Outlook’s other main focus is hooking into other services. You can add attachments from a variety of different cloud services and view your calendar without ever leaving the app. You can also use that calendar to set up meeting times and share them via email. As far as notification are concerned, you can set up notifications for calendar events alongside new emails on a per account basis. If that’s too much for you, you can also set notifications for only important emails that land in the Focused tab.
Where It Falls Short
Outlook’s not perfect. The Focused inbox works incredibly well, but it does take a little time before it works as well as Priority Inbox. Until then, you’ll have to manage your email (and notifications) to get it working properly, and even then there’s no manual override to ensure you always get notifications from a single person. The calendar, while handy, requires that your calendar is linked to your email, so if you’re just using the iOS calendar option and iCloud it won’t show up in Outlook. The same goes for your contacts. There’s also not much in the way of customization beyond changing the swipe gestures.
The Competition
Outlook certainly isn’t the only email app worth paying attention to. Apple Mail, the built-in option, is a solid choice for most users. The VIP email list makes it easy to keep your notifications from overwhelming you and its deep integration with iOS means it’s the most accessible email app for the platform.
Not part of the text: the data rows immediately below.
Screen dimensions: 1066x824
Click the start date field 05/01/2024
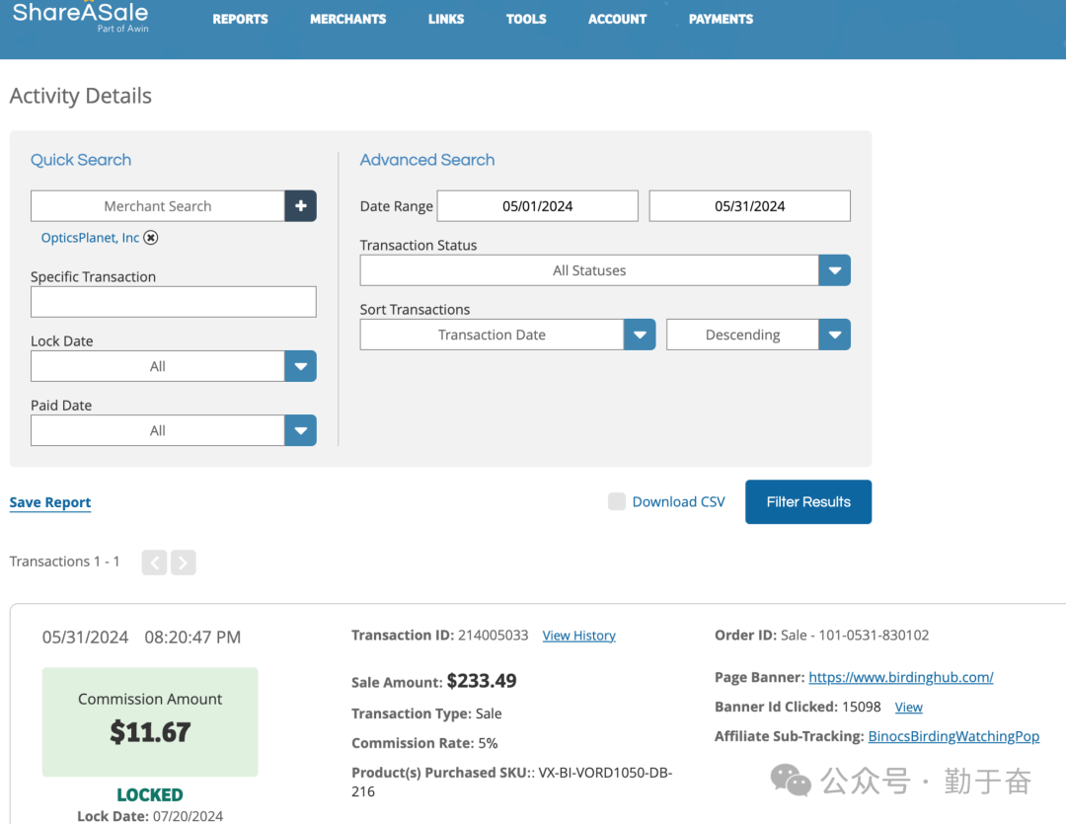pyautogui.click(x=538, y=206)

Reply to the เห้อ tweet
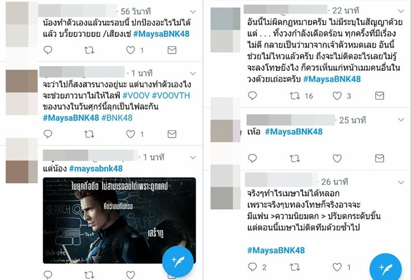253,158

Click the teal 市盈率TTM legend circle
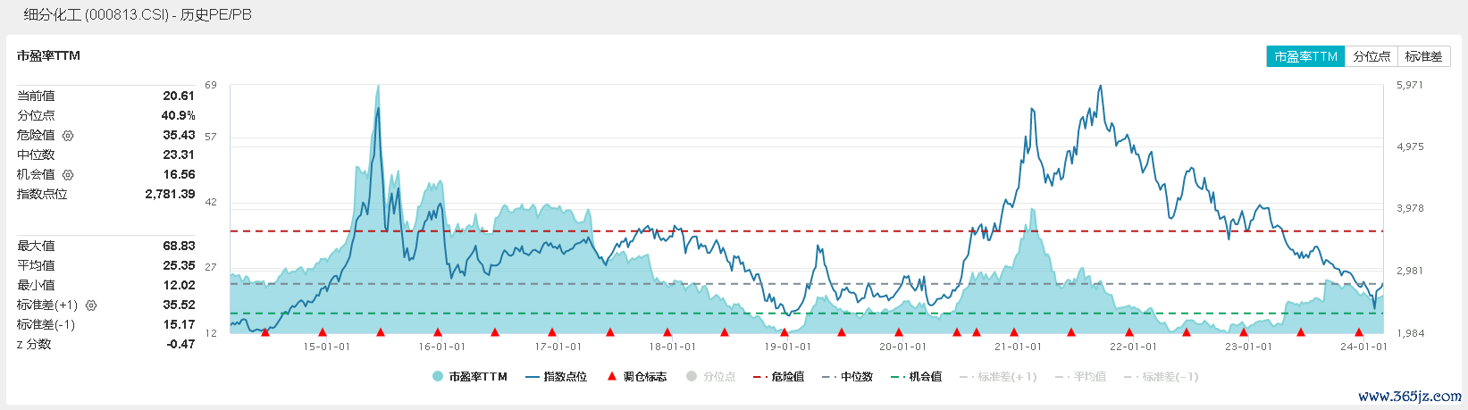click(438, 377)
Newcomer Spark (Free) is easily the biggest competition for Outlook and will likely overtake it as the best email app for iOS once it’s updated. Once the app works out some kinks and is feature-complete it’ll be an excellent email app. Spark features an intelligent search engine, integrates with big cloud services, has a clever smart notification system, and is customizable in all kinds of ways. Spark’s still in its infancy, so it’s a little buggy and crashes for some users. It also has a number of features that are promised soon in updates, so once those come along it’ll be a lot more powerful.
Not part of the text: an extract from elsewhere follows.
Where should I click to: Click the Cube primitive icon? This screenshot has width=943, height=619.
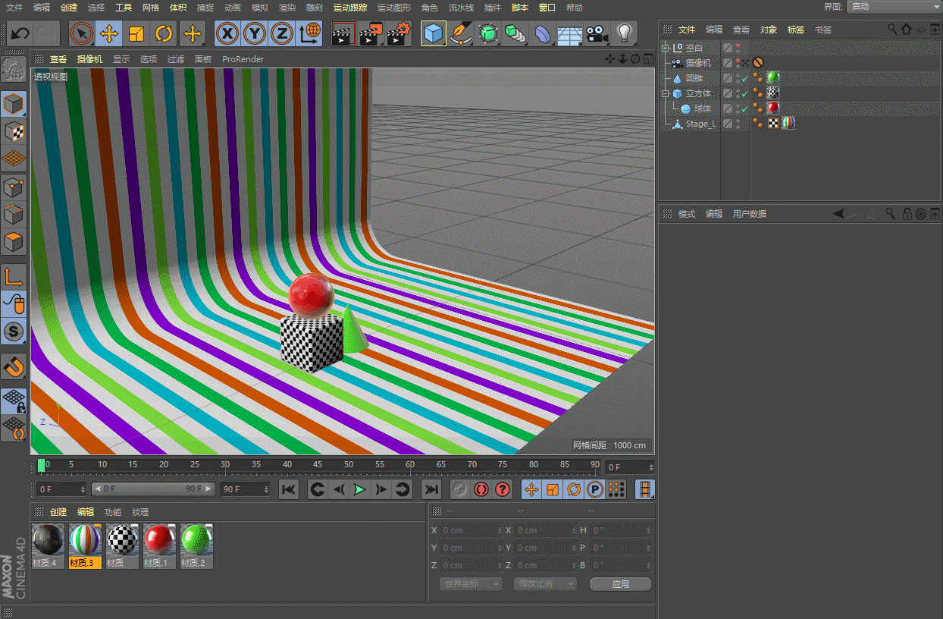click(x=434, y=34)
If you’re a Gmail user, you have three excellent options as well. Mailbox (Free), Inbox by Gmail (Free), and Gmail (Free) all have their own strengths and weaknesses. Mailbox is mostly about organizing email with swipes and other gestures, but it’s not great for anything else. Inbox by Gmail and Spark are incredibly similar, with the caveat that Inbox is Gmail only. Its organization system is much like Spark’s, but has a few more options and a variety of Google tricks
For power users with multiple email account types, Dispatch ($4.99) is all about processing emails and automating as much as possible. You can easily respond to emails with text expansion snippets and quick replies. Beyond that, Dispatch connects to a ton of other services so you can organize your emails into 31 different apps, including Evernote, pocket, Reminders, and more.
Beyond those, a couple other email apps are worth mentioning, including Boxer ($4.99), which stresses quick replies, and CloudMagic (Free) which hooks into other apps so you can organize your email using those instead of CloudMagic itself.